What’s the story with these lads? Firstly, they proposed to segregate foreign students in the classroom and now they suggest paying foreign nationals to return home. Hopefully, Leo will eventually get his wish for a pure Irish race. Idiot.
Outrage as FG suggests paying foreign workers to return home
Friday September 05 2008
A Fine Gael proposal to give unemployed foreign nationals six months’ free dole in exchange for going home was yesterday strongly criticised by Fianna Fail and FAS.
A voluntary repatriation scheme for the 40,000 foreign nationals on the live register was mooted by Fine Gael enterprise spokesman Leo Varadkar, at a meeting of the Oireachtas enterprise committee with FAS, the Irish National Organisation of the Unemployed and Enterprise Ireland.
His proposal centred on the idea that six months of social welfare benefits be paid to foreign national workers prepared to return to their country of origin. Such workers cost the State 400m every year in dole payments, according to Mr Varadkar. But Fianna Fail’s Thomas Byrne labelled the proposal as a “new low in Irish politics”.
Director General of FAS Rody Molloy also rejected the idea, warning that Fine Gael needed to tread very carefully when it came to ensuring that all citizens, regardless of nationality, received equal rights.
The exchange of hostile words during yesterday’s meeting followed the publication of live register figures showing 247,384 people signing on for benefits in August, an increase of 73,178 in the last 12 months.

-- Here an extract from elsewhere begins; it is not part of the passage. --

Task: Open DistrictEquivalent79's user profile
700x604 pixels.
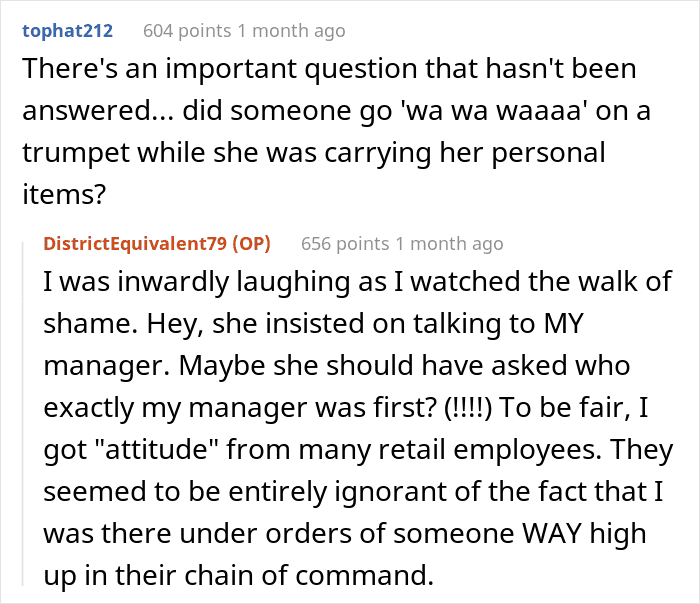Action: (135, 244)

Stressing that any repatriation scheme would be strictly voluntary, Mr Varadkar said it would merely provide unemployed foreign workers with an alternative option.
The Fine Gael frontbench spokesman said that in two years, Ireland could potentially have one of the highest unemployment rates in the EU. While some European countries were reducing their unemployment levels and pulling down the average rate to 6.8pc, Ireland’s rate had increased to 6.1pc and was bucking the trend, he argued.
However, FAS shot down the suggestion and argued that all nationalities should have the same rights as Irish citizens.
“That’s the beginning and end for me in the sense of rights,” Mr Molloy said.
He also argued that it was in Ireland’s interests to operate a social welfare system which treated everyone equally so that Irish people abroad who were unemployed could expect to be treated fairly.
The FAS chief added that he would be “very nervous” about anything which would take away from a citizen’s rights, and queried just how voluntary such a repatriation scheme could be.
Questions were also raised about what would happen in the event of a worker returning home only to come back three weeks later. “You have to tread very carefully not to tread on people’s rights,” Mr Molloy said.
Fianna Fail backbencher Thomas Byrne accused Mr Varadkar of setting a “new low” in Irish politics with such a proposal and asked him to withdraw his remarks. “It’s a very dangerous proposal and sets a new low in Irish politics. It’s a repetition of what Fine Gael are at in recent weeks. It’s very dangerous,” he said, referring to recent comments by the party’s education spokesman on “segregating” children to learn English.
Mr Varadkar’s proposal follows the introduction of a scheme in Spain where unemployed foreign workers can volunteer to return to their home countries.